---- Provided passage

Many years ago my sister-in-law Jacqui from Tassie made me the best apron I’ve ever owned. So much a part of our lives was it, this heavy cotton lime-green apron even scored a mention in the best woman’s speech at our wedding nearly seven years ago, as some kind of symbol of how we live (code, basically, for Pair of Gluttons).

Last week, the neck strap on this faithful friend (not the one pictured here, but similar) finally gave way, coming apart in my hands. And my elegant solution – tying a knot in it – ended up creating an unfortunate noose-like effect.

Luckily, I had to hand my first understudy apron, given me as a kitchen-warming present by the Parsnip Princess last year. This rather glamorous, intricately patterned number is especially good for hiding the many splotches and blobs that inevitably end up all over me, and also – having been made by some hardworking Kenyan gals – has the added benefit of the humanitarian glow one gets from wearing.

Then, later in the week, I was very thrilled when Charlotte Chicken’s foster grandmother Deb presented me with a perfect replacement for my old green faithful, that she picked up during the dreadful hardship of a trip round Spain and Italy recently.

All this led me to think about the essential qualities of the apron, and whether I am alone in obsessing about this. I am amazed by all those cooking TV shows where there’s nary an apron to be seen – how do they do it? What do they wipe their hands on? I have several half-aprons, but find the classic coverall shape the best for my particular style, which tends to the slip-slop-slap.  And I am keen to hear from you, dear howtoshuck family, about your criteria for the perfect apron. Do you, indeed, even use one? If you do, what’s your favourite type? Do you have views on length and width? Are pockets essential? Are you a fan of those cute retro half-pinnies? What about strings and straps – adjustable, or no?  Front-fastening, or back? Half or full?

I await your advice. And then down the track we must do a companion piece on tea towels…

12 comments

  1. Adjustable is a must for the vertically challenged like myself. I have a gorgeous apron complete with ruffled edge and matching tea towel which my aunt gave to me as a house warming gift. I find its big pocket handy for shoving recipes in when I’m up a ladder searching the top pantry shelf.


  2. Nice one Lucie. I agree pockets are a must, though ruffles begin to make me uneasy.

    On the issue of strings, just in, an opinion piece from the aforementioned Deb:

    “Strings are all important. They need to be long enough to tie around the body and back to the front. Three reasons for this:

    “1. It gives you a nice businesslike feeling when you put it on;
    “2. When the strings are at the front you can get the apron off quickly without marking the back of your clothes (think floury hands and knock at the door;) and
    “3. It’s easier to undo from the front when an excess of businesslike zeal makes you knot it too tight.

    “I thought some more about the patterned cloth to deal with stains but have discarded that idea and replaced it with plain fabric and sewing an ornamental little running stitch around all unremovable grease spots. A kind of showing off of noble scars. I’d use 3 strands of pillar box red embroidery cotton.

--------
---- Data provided

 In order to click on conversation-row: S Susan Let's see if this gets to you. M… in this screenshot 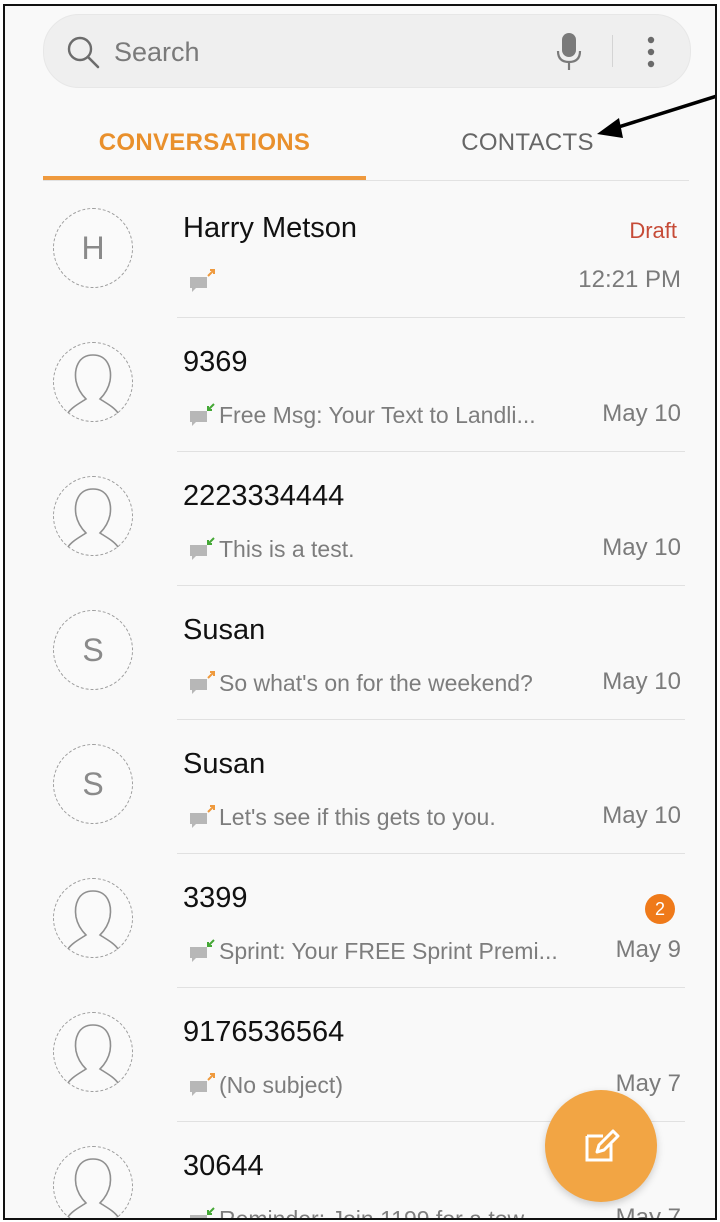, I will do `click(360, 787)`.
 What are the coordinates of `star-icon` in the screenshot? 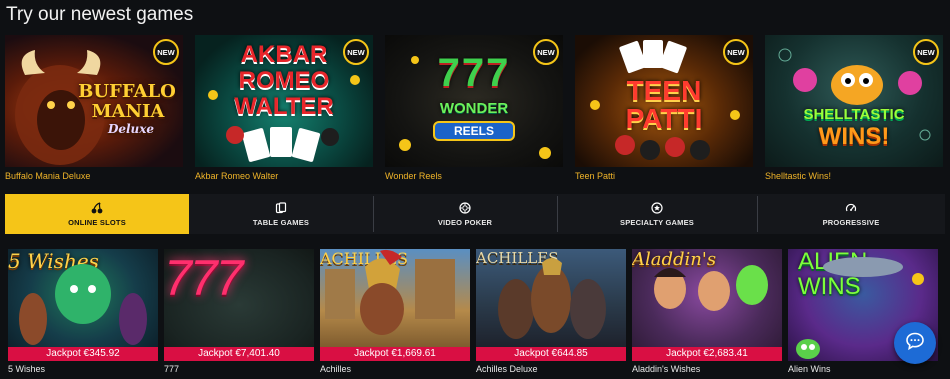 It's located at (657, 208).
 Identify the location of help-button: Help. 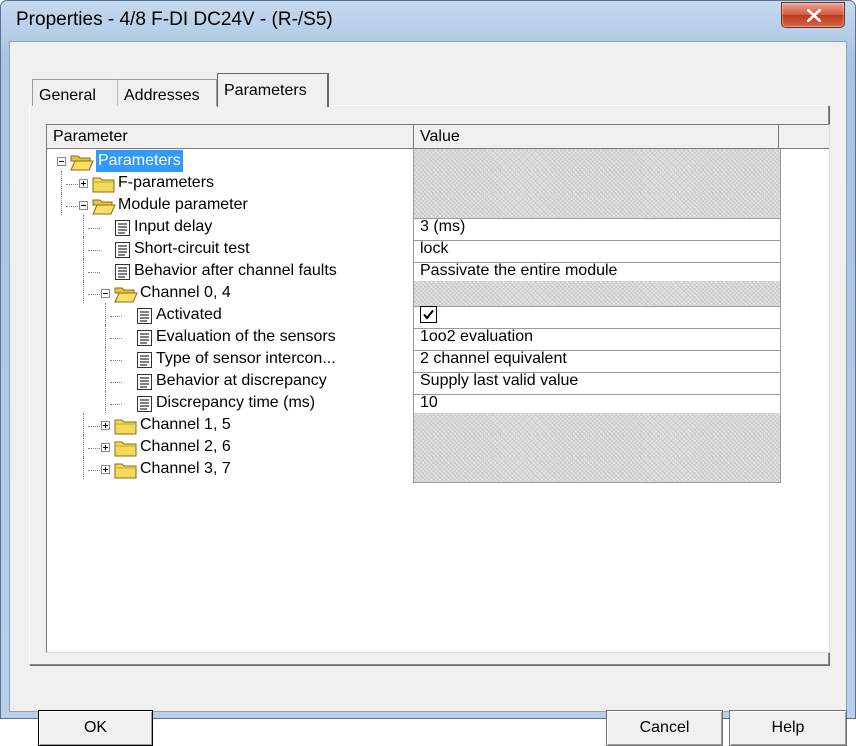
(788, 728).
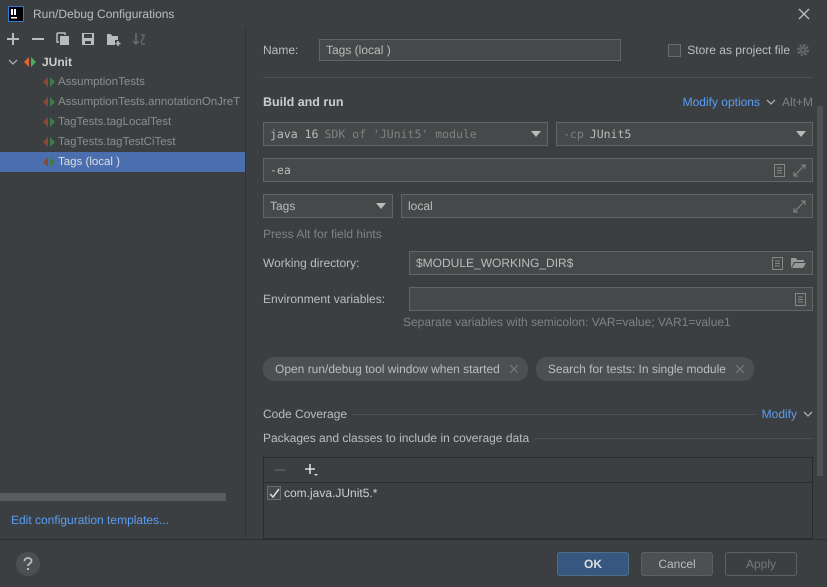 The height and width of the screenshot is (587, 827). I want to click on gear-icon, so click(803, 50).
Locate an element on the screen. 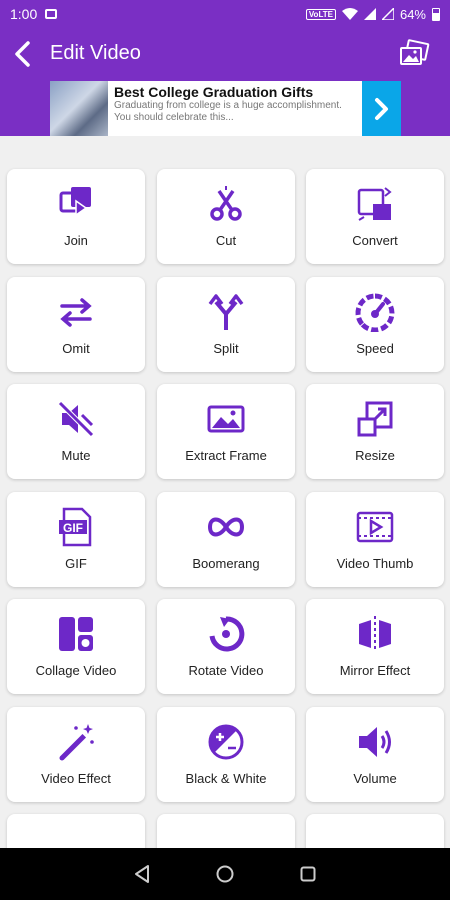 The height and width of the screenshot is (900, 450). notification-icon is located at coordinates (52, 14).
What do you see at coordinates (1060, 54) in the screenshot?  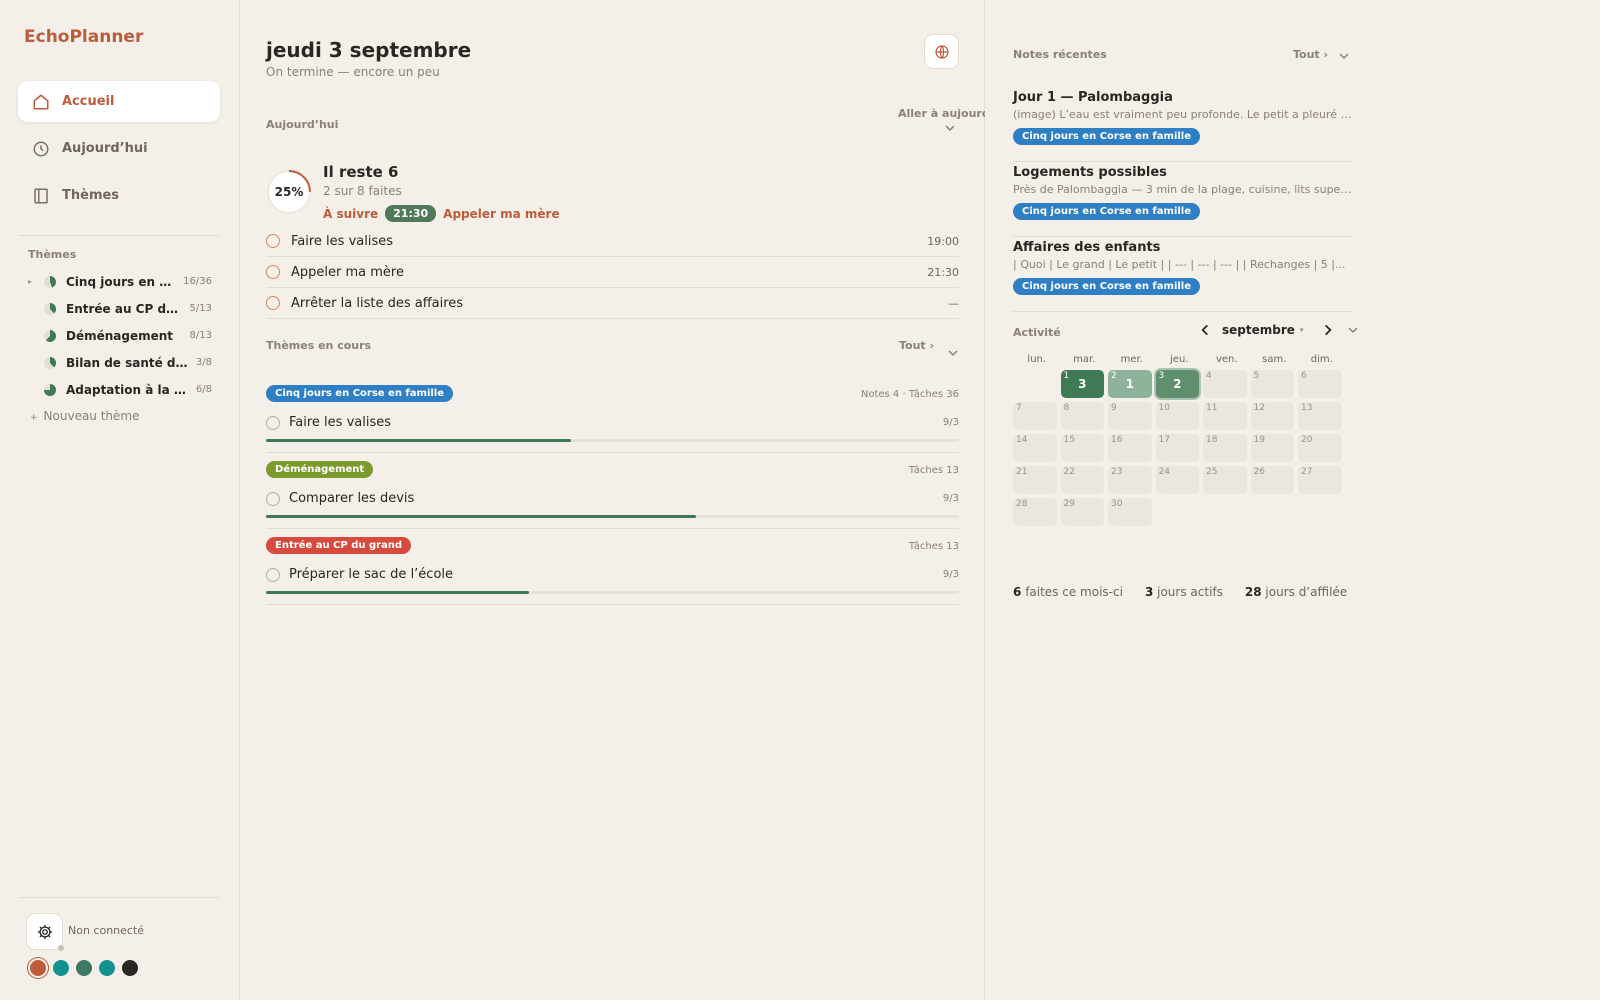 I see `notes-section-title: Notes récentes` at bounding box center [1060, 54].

--------

*Prompt A*:
Reproduce the apron post word for word, from "Last week, the" up to and including "and Italy recently.".
*Prompt B*:
Carry the apron post forward from the point where it stops.

*Written response A*:
Last week, the neck strap on this faithful friend (not the one pictured here, but similar) finally gave way, coming apart in my hands. And my elegant solution – tying a knot in it – ended up creating an unfortunate noose-like effect.

Luckily, I had to hand my first understudy apron, given me as a kitchen-warming present by the Parsnip Princess last year. This rather glamorous, intricately patterned number is especially good for hiding the many splotches and blobs that inevitably end up all over me, and also – having been made by some hardworking Kenyan gals – has the added benefit of the humanitarian glow one gets from wearing.

Then, later in the week, I was very thrilled when Charlotte Chicken’s foster grandmother Deb presented me with a perfect replacement for my old green faithful, that she picked up during the dreadful hardship of a trip round Spain and Italy recently.

*Written response B*:
    “You need several aprons.”


  3. I usually wear a standard apron–full cover-up–like the lime on pictured on your blog. It has one big pocket. But I have some aprons I keep for nostalgic reasons. One is a 3-quarters neck to thighs slip-over-the-head apron (is this the half-pinnie?), the type all my farming female relatives wore on the farm. These aprons have a huge sectioned pocket along the bottom hem, which women used to hold everything: scissors, seeds, gathered eggs, thread, etc. I have a ruffled apron made from flour sacks from a local mill. (Coloured flour sacks were apparently brought out in the Depression in the USA so that people could make clothes from the good fabric.) I have a tiny jazzy green/blue diamond-patterned number that was my first sewing project in Year 8. And also a frilly apron that my mother used in the 50s. You kept your work apron on until guests arrived, then changes to your frilly guest apron. Years ago, an elderly neighbour gave me a half aprong with 2 big pockets, which she had sewn. I use it as my clothes pegs apron and am amazaed at how sturdy it remains.


    • Ah, thank you Marsha – finally, an explanation for the teeny frilly apron. For guests. Weird, though, isn’t it? Perhaps one could just take it off altogether when the guests arrive? But now I think of it, I tend to wear my giant ones covered in splotches all through dinner with guests, like a giant napkin … perhaps it is time to seek out my inner Fifties Housewife.


      • Hi Charlotte, Interestingly, I read about someone in Australia who has researched the social elements of aprons. I couldn’t find any more info on the Web but did find this brief history, from the Spotlight site (below). It looks as if the holy grail for you to channel yhour inner ’50s Aussie housewife is not only to put your ‘guest apron’ on but ensure it is starched AND matches your tablecloth. Your splotchy giant napkin apron sounds much more comfortable.
        SPOTLIGHT SITE: 1920s and 30s: Aprons followed the fashion silhouettes of the time – long, with no waist line. 1940s: aprons featured a cinched waistline and were often brightly trimmed with rick-rack, buttons and pockets of contrasting colour. 1950s: Half-aprons appeared, and advertising often showed a woman with perfectly ‘set’ hair,in a shining kitchen, wearing a highly starched apron. The half-aprons were often embellished with rickrack, ruffles, buttons and appliqués. Women often changed from their cooking aprons into serving aprons–which matched tablecloths or place mats.


  4. My mum received an apron from my grandmother with a tea-towel attached to the bottom half of the apron. I thought it was perfect. Alas, I’m not sure if these aprons are available here in Australia, she bought it in Israel.

    Hi Charlotte, I wanted to introduce myself because I have read and love your work, and I have also taught your novel, The Submerged Cathedral, in one of the undergraduate English courses I have taught in. It is truly one of my favourite contemporary Australian novels.

    All best!


  5. Shuckin’ Charlotte, I hope you’re off kissing the mirror after reading the above comment!! Anyway, I wanted to say I just proved I *should* wear an apron whenever I am even contemplating crossing the threshold into the kitchen – I knocked a full pot of coffee off the stovetop and now, oddly, my sleeve smells like wee.


  6. Marsha, I am most delighted by your apron investigations – matching with tablecloths?? what an idea. Perhaps I could get some woodgrain fabric and match mine to the floorboards. And as far as I am concerned, there is simply not enough rickrack going round in contemporary life, and I plan to change that. Excellent work.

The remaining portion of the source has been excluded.